ASSIGNMENT → Each entry below is to be returned exactly, with any pictures left out.

GIVEN RECORDS →
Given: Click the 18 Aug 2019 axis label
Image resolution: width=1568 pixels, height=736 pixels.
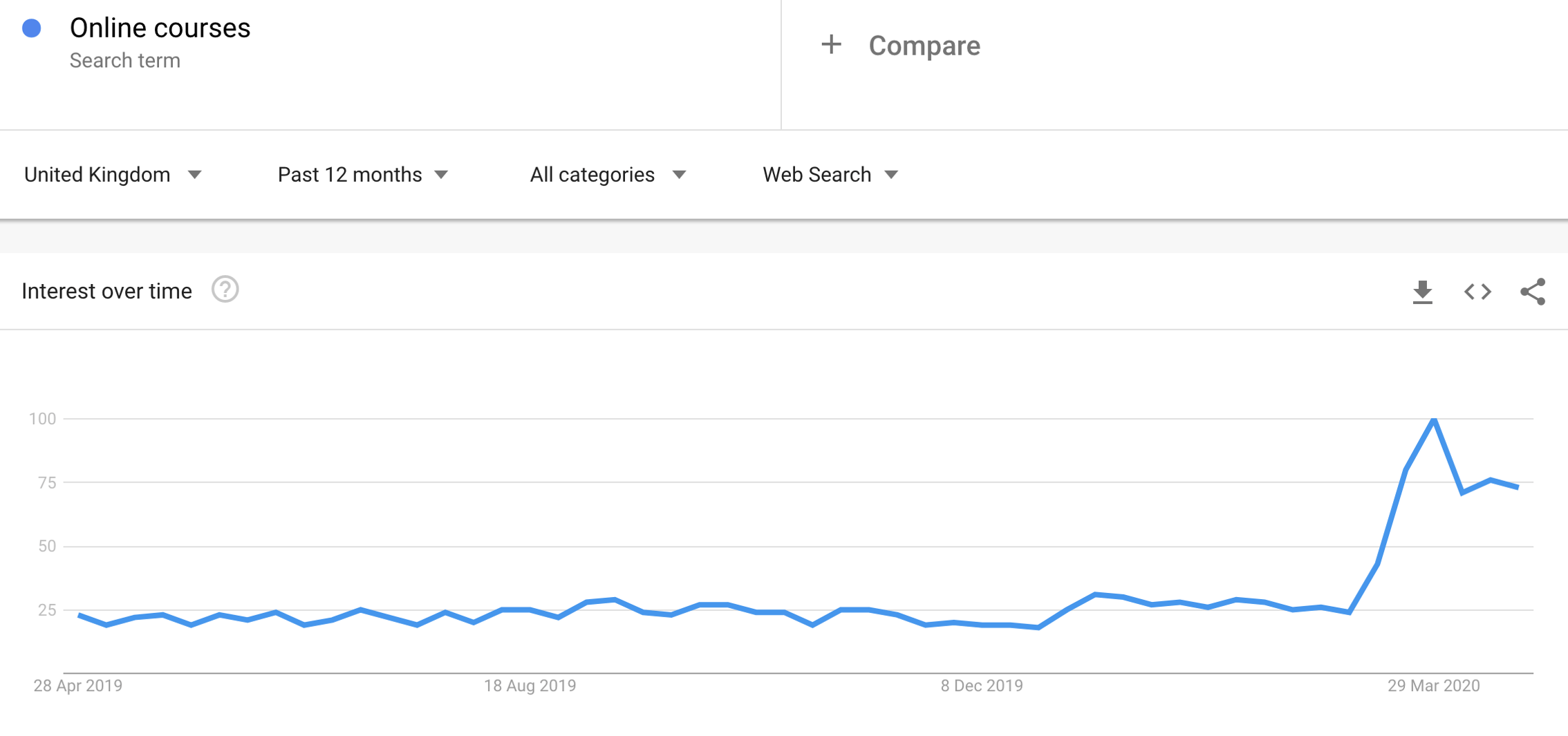Looking at the screenshot, I should pos(530,686).
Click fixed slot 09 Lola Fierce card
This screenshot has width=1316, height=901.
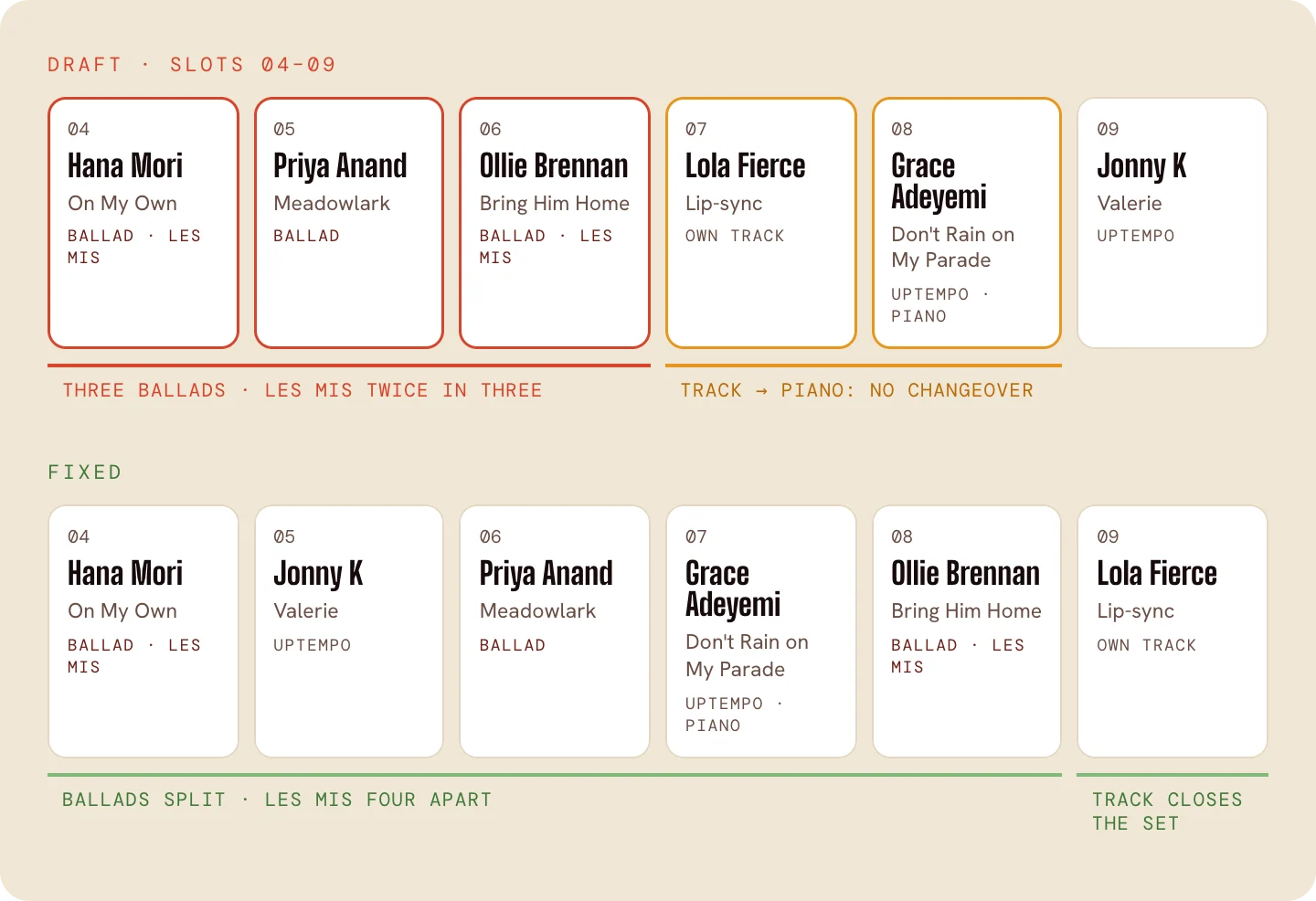click(1173, 631)
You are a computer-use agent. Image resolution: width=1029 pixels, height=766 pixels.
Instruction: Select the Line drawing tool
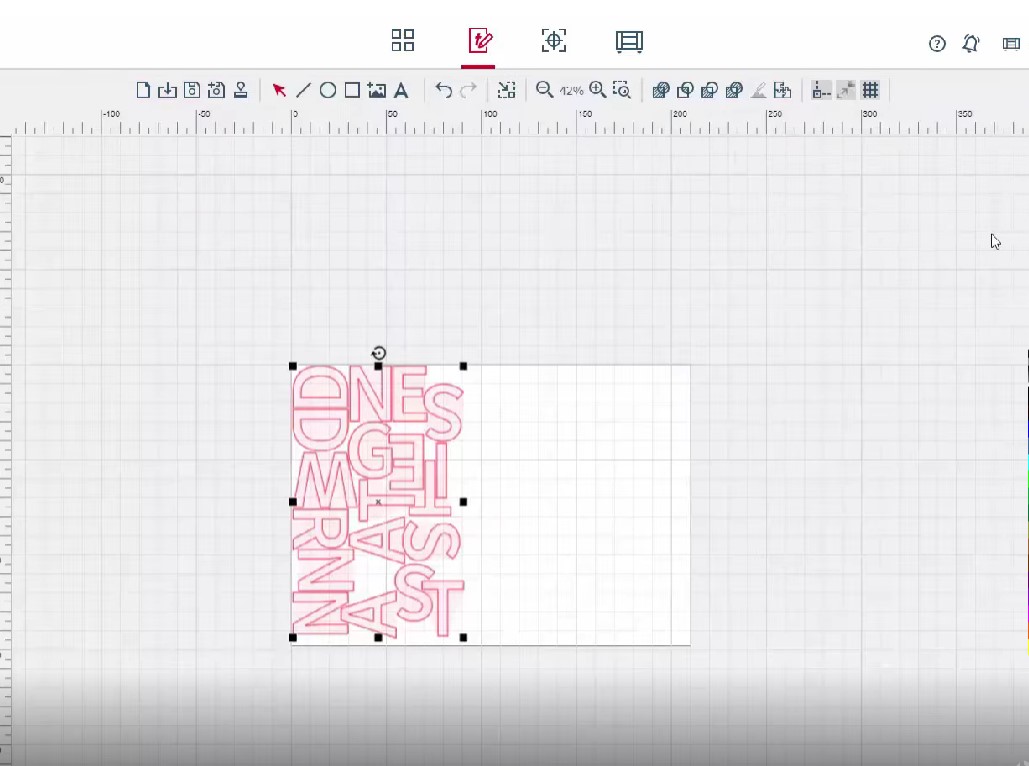click(303, 90)
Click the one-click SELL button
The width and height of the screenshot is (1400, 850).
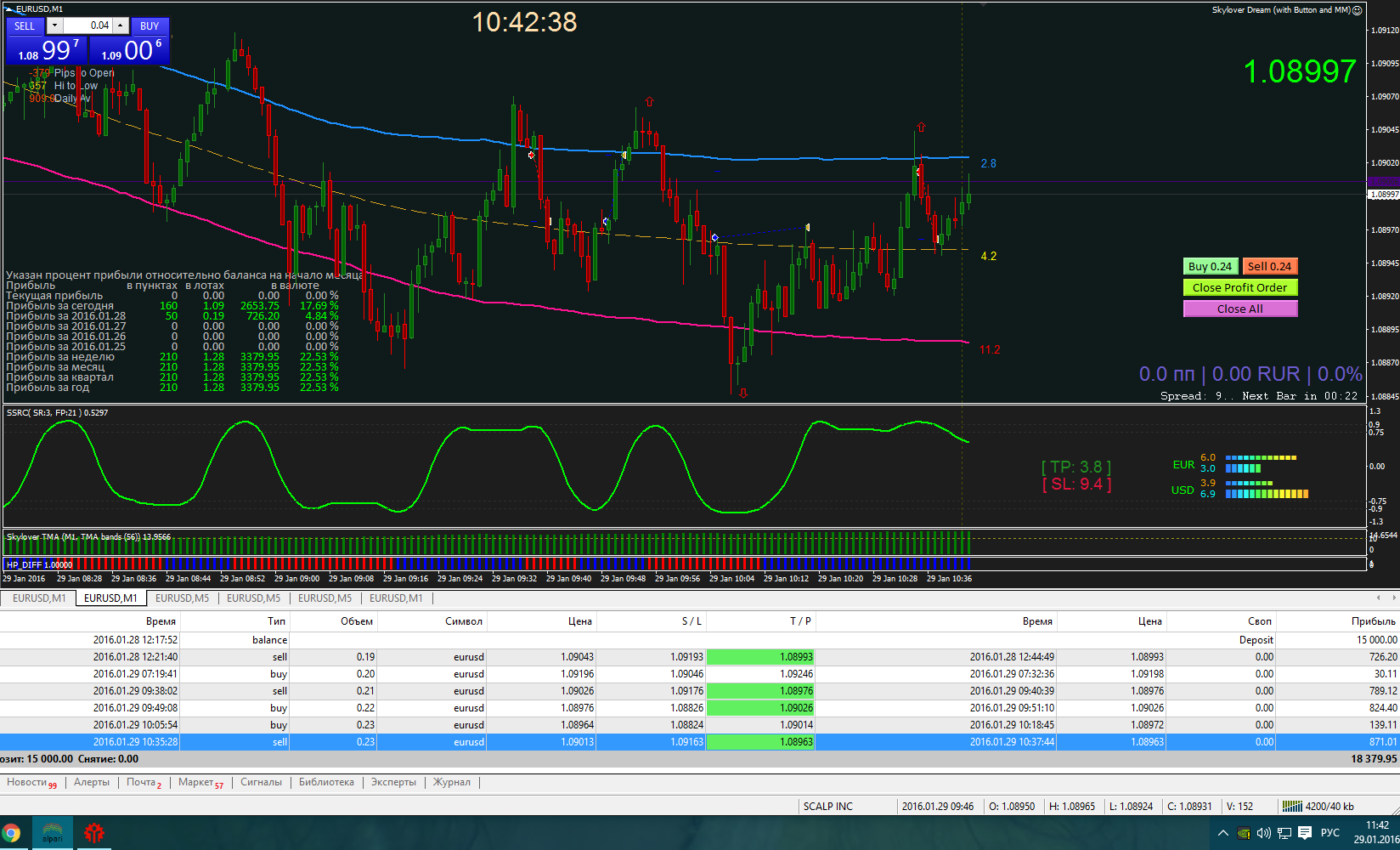tap(25, 26)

OUTPUT OF THE EXERCISE →
Given: Click the 18 Aug 2019 axis label
Image resolution: width=1568 pixels, height=736 pixels.
Looking at the screenshot, I should pos(530,686).
Click fixed slot 09 Lola Fierce card
This screenshot has width=1316, height=901.
click(1173, 631)
You are a computer-use agent. Image resolution: width=1029 pixels, height=766 pixels.
Instruction: Select the Line drawing tool
click(303, 90)
Click the one-click SELL button
The width and height of the screenshot is (1400, 850).
tap(25, 26)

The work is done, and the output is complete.